• Brief: Render every line of the listing below as a JSON list of strings, with one string per line and blank lines omitted.

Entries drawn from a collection

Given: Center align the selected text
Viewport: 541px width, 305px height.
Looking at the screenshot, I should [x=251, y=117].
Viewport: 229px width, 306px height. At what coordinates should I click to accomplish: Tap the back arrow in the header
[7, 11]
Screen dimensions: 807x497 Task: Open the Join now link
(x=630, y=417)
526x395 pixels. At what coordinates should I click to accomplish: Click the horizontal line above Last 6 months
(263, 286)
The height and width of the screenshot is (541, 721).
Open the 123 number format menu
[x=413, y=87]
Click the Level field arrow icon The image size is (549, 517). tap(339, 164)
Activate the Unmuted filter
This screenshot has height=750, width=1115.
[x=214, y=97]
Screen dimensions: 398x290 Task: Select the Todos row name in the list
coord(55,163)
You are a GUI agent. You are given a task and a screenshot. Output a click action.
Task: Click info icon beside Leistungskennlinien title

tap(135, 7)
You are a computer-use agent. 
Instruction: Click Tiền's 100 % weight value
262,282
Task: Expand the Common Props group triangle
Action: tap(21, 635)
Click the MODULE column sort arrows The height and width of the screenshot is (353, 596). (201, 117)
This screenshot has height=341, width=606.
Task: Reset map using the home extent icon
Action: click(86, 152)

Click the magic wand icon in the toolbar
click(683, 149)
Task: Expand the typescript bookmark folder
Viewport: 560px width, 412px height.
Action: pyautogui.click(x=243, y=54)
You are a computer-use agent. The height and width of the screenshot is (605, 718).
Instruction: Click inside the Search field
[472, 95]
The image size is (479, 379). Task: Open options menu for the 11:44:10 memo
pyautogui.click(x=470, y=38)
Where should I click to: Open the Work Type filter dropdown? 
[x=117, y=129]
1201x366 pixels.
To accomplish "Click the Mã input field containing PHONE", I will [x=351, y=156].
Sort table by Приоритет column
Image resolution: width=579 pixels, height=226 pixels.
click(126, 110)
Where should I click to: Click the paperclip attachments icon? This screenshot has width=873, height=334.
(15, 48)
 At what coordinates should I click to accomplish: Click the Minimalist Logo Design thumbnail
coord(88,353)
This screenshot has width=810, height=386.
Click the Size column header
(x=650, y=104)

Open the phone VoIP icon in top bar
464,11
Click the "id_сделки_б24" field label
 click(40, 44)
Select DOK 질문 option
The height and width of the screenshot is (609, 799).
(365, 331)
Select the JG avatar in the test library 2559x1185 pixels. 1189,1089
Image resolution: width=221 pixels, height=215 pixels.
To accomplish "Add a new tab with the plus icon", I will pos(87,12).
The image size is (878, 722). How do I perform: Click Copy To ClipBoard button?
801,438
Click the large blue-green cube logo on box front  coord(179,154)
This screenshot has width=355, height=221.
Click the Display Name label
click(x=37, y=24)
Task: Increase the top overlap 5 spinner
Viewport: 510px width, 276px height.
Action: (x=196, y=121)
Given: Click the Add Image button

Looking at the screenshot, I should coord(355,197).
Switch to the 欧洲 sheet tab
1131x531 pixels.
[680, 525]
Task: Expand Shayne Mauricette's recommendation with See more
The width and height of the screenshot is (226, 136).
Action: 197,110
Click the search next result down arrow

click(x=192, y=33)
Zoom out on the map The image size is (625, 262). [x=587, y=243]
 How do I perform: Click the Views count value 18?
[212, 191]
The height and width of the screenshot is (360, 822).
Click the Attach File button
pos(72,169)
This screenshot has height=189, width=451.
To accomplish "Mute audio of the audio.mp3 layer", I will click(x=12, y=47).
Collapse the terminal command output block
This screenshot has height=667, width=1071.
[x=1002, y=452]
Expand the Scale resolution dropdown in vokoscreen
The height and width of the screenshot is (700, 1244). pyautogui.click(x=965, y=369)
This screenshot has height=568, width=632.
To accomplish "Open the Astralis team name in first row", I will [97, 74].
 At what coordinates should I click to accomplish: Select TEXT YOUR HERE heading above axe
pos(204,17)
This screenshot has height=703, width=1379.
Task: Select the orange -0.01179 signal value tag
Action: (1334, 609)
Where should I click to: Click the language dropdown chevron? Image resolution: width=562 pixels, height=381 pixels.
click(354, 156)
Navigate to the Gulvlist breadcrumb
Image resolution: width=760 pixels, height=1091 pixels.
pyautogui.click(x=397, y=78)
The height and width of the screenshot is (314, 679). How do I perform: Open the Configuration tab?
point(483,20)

• Written response:
[
  "Given: Center align the selected text",
  "Viewport: 541px width, 305px height.",
  "Looking at the screenshot, I should [x=251, y=117].",
  "Viewport: 229px width, 306px height. At what coordinates should I click to accomplish: Tap the back arrow in the header",
  "[7, 11]",
  "Screen dimensions: 807x497 Task: Open the Join now link",
  "(x=630, y=417)",
  "526x395 pixels. At what coordinates should I click to accomplish: Click the horizontal line above Last 6 months",
  "(263, 286)",
  "The height and width of the screenshot is (541, 721).",
  "Open the 123 number format menu",
  "[x=413, y=87]",
  "Click the Level field arrow icon The image size is (549, 517). tap(339, 164)",
  "Activate the Unmuted filter",
  "This screenshot has height=750, width=1115.",
  "[x=214, y=97]",
  "Screen dimensions: 398x290 Task: Select the Todos row name in the list",
  "coord(55,163)",
  "You are a GUI agent. You are given a task and a screenshot. Output a click action.",
  "Task: Click info icon beside Leistungskennlinien title",
  "tap(135, 7)",
  "You are a computer-use agent. ",
  "Instruction: Click Tiền's 100 % weight value",
  "262,282",
  "Task: Expand the Common Props group triangle",
  "Action: tap(21, 635)",
  "Click the MODULE column sort arrows The height and width of the screenshot is (353, 596). (201, 117)",
  "This screenshot has height=341, width=606.",
  "Task: Reset map using the home extent icon",
  "Action: click(86, 152)",
  "Click the magic wand icon in the toolbar",
  "click(683, 149)",
  "Task: Expand the typescript bookmark folder",
  "Viewport: 560px width, 412px height.",
  "Action: pyautogui.click(x=243, y=54)",
  "You are a computer-use agent. The height and width of the screenshot is (605, 718).",
  "Instruction: Click inside the Search field",
  "[472, 95]",
  "The image size is (479, 379). Task: Open options menu for the 11:44:10 memo",
  "pyautogui.click(x=470, y=38)",
  "Where should I click to: Open the Work Type filter dropdown? ",
  "[x=117, y=129]",
  "1201x366 pixels.",
  "To accomplish \"Click the Mã input field containing PHONE\", I will [x=351, y=156].",
  "Sort table by Приоритет column",
  "Image resolution: width=579 pixels, height=226 pixels.",
  "click(126, 110)",
  "Where should I click to: Click the paperclip attachments icon? This screenshot has width=873, height=334.",
  "(15, 48)",
  " At what coordinates should I click to accomplish: Click the Minimalist Logo Design thumbnail",
  "coord(88,353)",
  "This screenshot has width=810, height=386.",
  "Click the Size column header",
  "(x=650, y=104)",
  "Open the phone VoIP icon in top bar",
  "464,11",
  "Click the \"id_сделки_б24\" field label",
  " click(40, 44)",
  "Select DOK 질문 option",
  "The height and width of the screenshot is (609, 799).",
  "(365, 331)",
  "Select the JG avatar in the test library 2559x1185 pixels. 1189,1089",
  "Image resolution: width=221 pixels, height=215 pixels.",
  "To accomplish \"Add a new tab with the plus icon\", I will pos(87,12).",
  "The image size is (878, 722). How do I perform: Click Copy To ClipBoard button?",
  "801,438",
  "Click the large blue-green cube logo on box front  coord(179,154)",
  "This screenshot has width=355, height=221.",
  "Click the Display Name label",
  "click(x=37, y=24)",
  "Task: Increase the top overlap 5 spinner",
  "Viewport: 510px width, 276px height.",
  "Action: (x=196, y=121)",
  "Given: Click the Add Image button",
  "Looking at the screenshot, I should coord(355,197).",
  "Switch to the 欧洲 sheet tab",
  "1131x531 pixels.",
  "[680, 525]",
  "Task: Expand Shayne Mauricette's recommendation with See more",
  "The width and height of the screenshot is (226, 136).",
  "Action: 197,110",
  "Click the search next result down arrow",
  "click(x=192, y=33)",
  "Zoom out on the map The image size is (625, 262). [x=587, y=243]",
  " How do I perform: Click the Views count value 18?",
  "[212, 191]",
  "The height and width of the screenshot is (360, 822).",
  "Click the Attach File button",
  "pos(72,169)",
  "This screenshot has height=189, width=451.",
  "To accomplish \"Mute audio of the audio.mp3 layer\", I will click(x=12, y=47).",
  "Collapse the terminal command output block",
  "This screenshot has height=667, width=1071.",
  "[x=1002, y=452]",
  "Expand the Scale resolution dropdown in vokoscreen",
  "The height and width of the screenshot is (700, 1244). pyautogui.click(x=965, y=369)",
  "This screenshot has height=568, width=632.",
  "To accomplish \"Open the Astralis team name in first row\", I will [97, 74].",
  " At what coordinates should I click to accomplish: Select TEXT YOUR HERE heading above axe",
  "pos(204,17)",
  "This screenshot has height=703, width=1379.",
  "Task: Select the orange -0.01179 signal value tag",
  "Action: (1334, 609)",
  "Where should I click to: Click the language dropdown chevron? Image resolution: width=562 pixels, height=381 pixels.",
  "click(354, 156)",
  "Navigate to the Gulvlist breadcrumb",
  "Image resolution: width=760 pixels, height=1091 pixels.",
  "pyautogui.click(x=397, y=78)",
  "The height and width of the screenshot is (314, 679). How do I perform: Open the Configuration tab?",
  "point(483,20)"
]